Side note for advanced types: how about a Common Table Expression (CTE) instead of all those duplicate retrievals to WeatherSummary? What would you do?

For argument sake, we are going with the technique of banding using sum(case…). Let us now put this bit of analysis together.

Creating a Histogram

What brought us to this point is to get organized on windspeed events. Going back to our min/max calcs, let us add on a value for a banding range. I would like to see the data cover a total of 10 bands. We take our min and max and do the following:

select minWDSP,

       maxWDSP,

       (maxWDSP -minWDSP) /10 as rangeWDSP

  from(

        SELECT min([WDSP]) as minWDSP,

               max([WDSP]) as maxWDSP

        FROM [weather].[dbo].[WeatherSummary]

       ) MinMax

Determining the Range of Bands

Once again, think about if this set became very large. A simple bit of SQL and you have the basics done.

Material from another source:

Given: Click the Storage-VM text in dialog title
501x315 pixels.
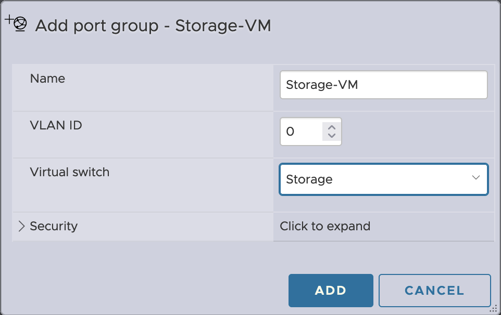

We can now see we want a band range of about 2.2 (round up). Using that, I am going to build 10 bands using the following SQL:

SELECT sum(case when WDSP <3.0 then 1else 0 end) as Band01

       ,sum(case when WDSP >=3.0 and WDSP <5.2 then 1 else 0 end) as Band02

       ,sum(case when WDSP >=5.2 and WDSP <7.4 then 1 else 0 end) as Band03

       ,sum(case when WDSP >=7.4 and WDSP <9.6 then 1 else 0 end) as Band04

       ,sum(case when WDSP >=9.6 and WDSP <11.8 then 1 else 0 end) asBand05

       ,sum(case when WDSP >=11.8 and WDSP <14.0 then 1 else 0 end) asBand06

       ,sum(case when WDSP >=14.0 and WDSP <16.2 then 1 else 0 end) asBand07

       ,sum(case when WDSP >=16.2 and WDSP <18.4 then 1 else 0 end) asBand08

       ,sum(case when WDSP >=18.4 and WDSP <20.6 then 1 else 0 end) asBand09

       ,sum(case when WDSP >=20.6 and WDSP <=22.8 then 1 else 0 end) asBand10

  FROM [weather].[dbo].[WeatherSummary]

Histogram Values

That’s a complete aggregation of windspeed events. Since I do not have a reporting tools loaded up, I am going to bring over the results into a simple spreadsheet (I used Numbers as I am trying to learn it) and create a nice graph. Here it is:

Histogram Events

 

As the analyst in charge, you are now capable of visualizing that windspeed. You now see the events and can move forward with more detailed. Maybe, you will want to “zoom in” on one side or another to get the details. It is up to you but you can adjust the SQL, add filters, groupings, or anything else. It is up to you which way to go.

Conclusion

As in many cases, SQL is a friend of data analysis. In terms of banding, it is quite useful. When dealing with large sets and few tools do not be afraid to give it a go. The technique shown here is simplistic. It is a base for you to build upon. If you are concerned about pushing large sets and server performance, you can limit it with a TOP n approach (or a detailed where clause across a Primary Key) to ease any fears. As always, I hope this helps.